Just like all of us. The Nest Houses have reached their life expectancy. I think of the mud nest we made for the cardinal, all those years ago, and wonder if it’s still there. I imagine his little bones in his little grave, and it is the saddest thought in the world.

At home, everyone is asleep. I go upstairs, and for a long time I look at myself in the bathroom mirror, and I actually disappear before my eyes.

I am disappearing. Maybe I’m already gone.

Instead of feeling panicked, I am fascinated, as if I’m a monkey in a lab. What makes the monkey turn invisible? And if you can’t see him, can you still touch him if you wave your hand around in the place where he used to be? I lay my hand on my chest, over my heart, and I can feel the flesh and bone and the hard, erratic beating of the organ that is keeping me alive.

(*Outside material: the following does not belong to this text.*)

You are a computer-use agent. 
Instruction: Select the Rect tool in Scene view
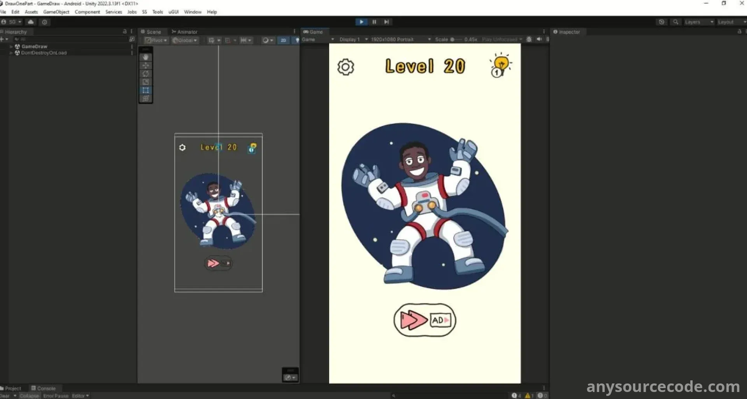click(x=146, y=90)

I walk into my closet and shut the door. Inside, I try not to take up too much space or make any noise, because if I do, I may wake up the darkness, and I want the darkness to sleep. I’m careful when I breathe so as not to breathe too loudly. If I breathe too loudly, there’s no telling what the darkness will do to me or to Violet or to anyone I love.

The next morning I check messages on our home voicemail, the landline my mom and sisters and I share. There is one from Embryo for my mother, left yesterday afternoon. “Mrs. Finch, this is Robert Embry from Bartlett High. As you know, I’ve been counseling your son. I need to talk to you about Theodore. I’m afraid it’s extremely important. Please call me back.” He leaves the number.

I play the message two more times and then delete it.

Instead of going to school, I go back upstairs and into my closet, because if I leave, I will die. And then I remember that I’ve been expelled, so it’s not as if I can go to school anyway.

The best thing about the closet: no wide-open space. I sit very quietly and very still and am careful how I breathe.

A string of thoughts runs through my head like a song I can’t get rid of, over and over in the same order: I am broken. I am a fraud. I am impossible to love. It’s only a matter of time until Violet figures it out. You warned her. What does she want from you? You told her how it was.

Bipolar disorder, my mind says, labeling itself. Bipolar, bipolar, bipolar.